Singapore-headquartered Gaylin, a specialist supplier of lifting, rigging and marine equipment, has initiated a plan to reposition its Vietnam facility to address changing trends in the local oil and gas, refining and chemical plant sectors. In essence, Gaylin will build on more than a decade of experience supplying slings and shackles to expand the portfolio, creating rental and labour-based revenue streams.
Gaylin has five other global hubs in the region—South Korea, Singapore, Malaysia, Indonesia and China—across which a dedicated training and competency programme has been rolled out to ensure personnel are trained on the latest legislation applicable to their respective geographies and marketplaces.
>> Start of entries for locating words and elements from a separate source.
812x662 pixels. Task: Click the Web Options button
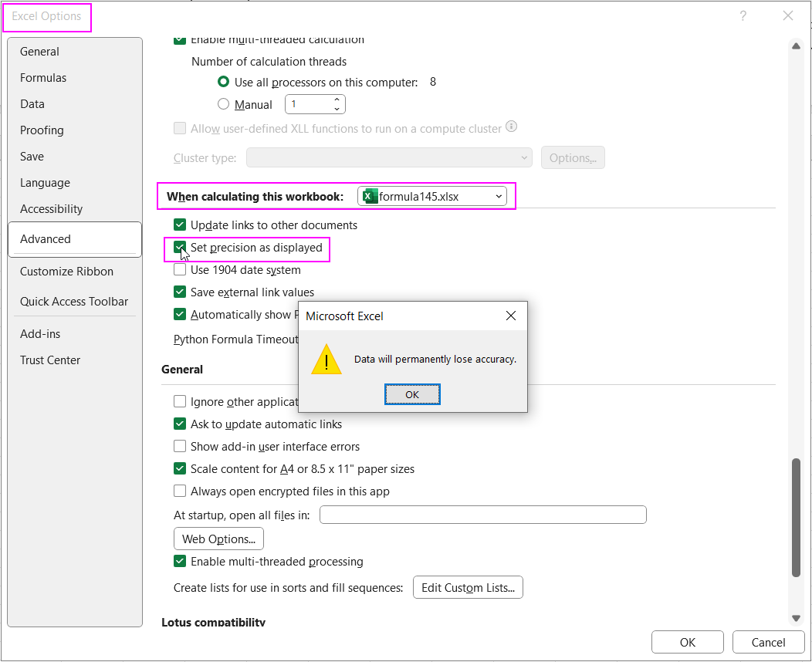pos(218,539)
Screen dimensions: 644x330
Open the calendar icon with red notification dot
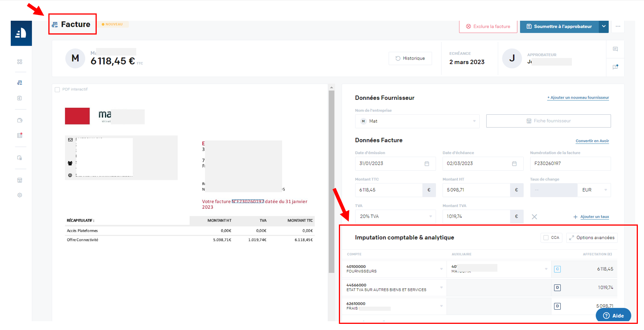tap(20, 135)

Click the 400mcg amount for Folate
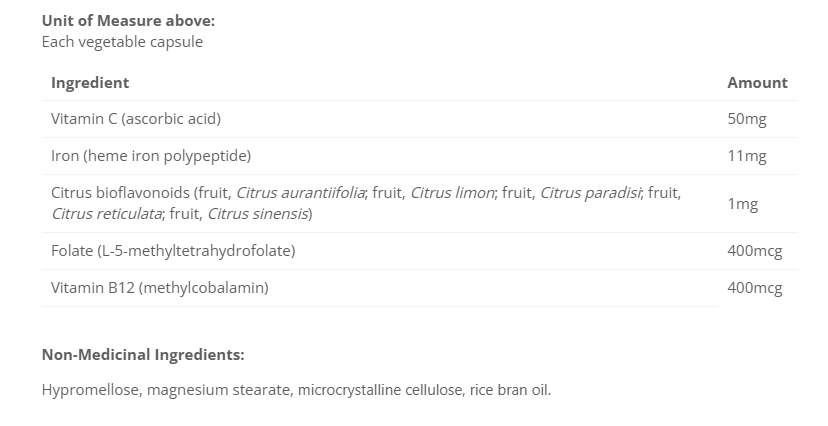pyautogui.click(x=755, y=251)
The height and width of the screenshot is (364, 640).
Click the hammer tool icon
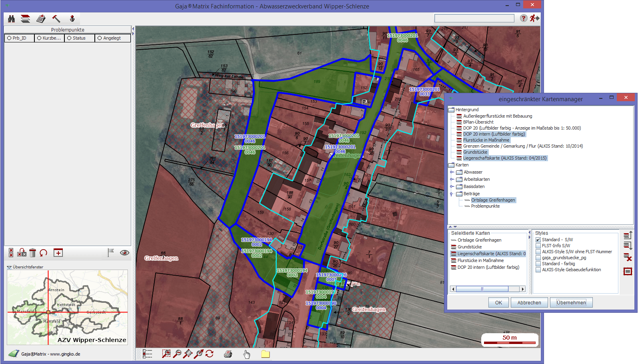coord(56,19)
Ongoing development of the Vietnam operation, which is located in the Dong Xuyen Industrial Park (since 2014), is focused on implementation of a more robust quality management system coupled with a driven, long-term training plan. Gaylin will introduce a much wider range of rental assets locally that includes specialist equipment such as load cells, spreader beams, testing equipment, winch systems and spooling capabilities.
Mike Duncan, Managing Director of Gaylin International Pte Ltd, said: “Gaylin has the potential to be the market leader in the region with its ability to diversify from a typical rigging shop to go the extra step and provide solutions that similar companies do not have the technical support or stock levels on the ground to cope with.”
Gaylin Vietnam was established in 2001 with only a two-man marketing team before it evolved in 2007 and set up in a facility located at the commercial port of Vũng Tàu in the heart of the Bà Rịa province. Prior to that, all lifting and rigging equipment were shipped from Gaylin’s headquarters.
Today, it has an 11-men strong team that specialises in the manufacture of wire rope slings and spooling services, principally to the oil and gas industry. The workshop is equipped with a 2,000t Wirop hydraulic press that can manufacture slings from 40mm to 76mm; a 1,000t press from the same manufacturer that can make slings from 3mm to 52mm diameter (both with ferrule secured eyes); and a 300t horizontal tensile testing machine, again from Wirop, that complies with verification and testing requirements of the region.
Duncan said: “Typically, all slings made here at Gaylin Vietnam are with aluminium ferrule secured eyes, however, we have seen more demand for Flemish eye type terminations, so we are tailoring our solutions and responding to these market trends. All types of wire rope terminations are manufactured in accordance with European specifications, while many of the industry’s leading global lifting gear manufacturers supply a facility that now offers a comprehensive range of equipment.”
He continued: “The current downturn in the market has led to contractors and operators alike seeking cost-effective solutions. We are able to relocate heavy rigging, plant and machinery from other locations to Vietnam in order to offer rental packages to the client, thus, reducing their needs for capital expenditure on low utilised assets.”
And concluded: “Vietnam has developed with a heavy presence of western companies that influence procedures, evident in the way yards, ports and other sites are managed, whereas South Korea and Singapore, for example, apply their own rules and regulations. Vietnam has huge drilling opportunities and I often refer to its similarities with Azerbaijan or Kazakstan in earlier days.”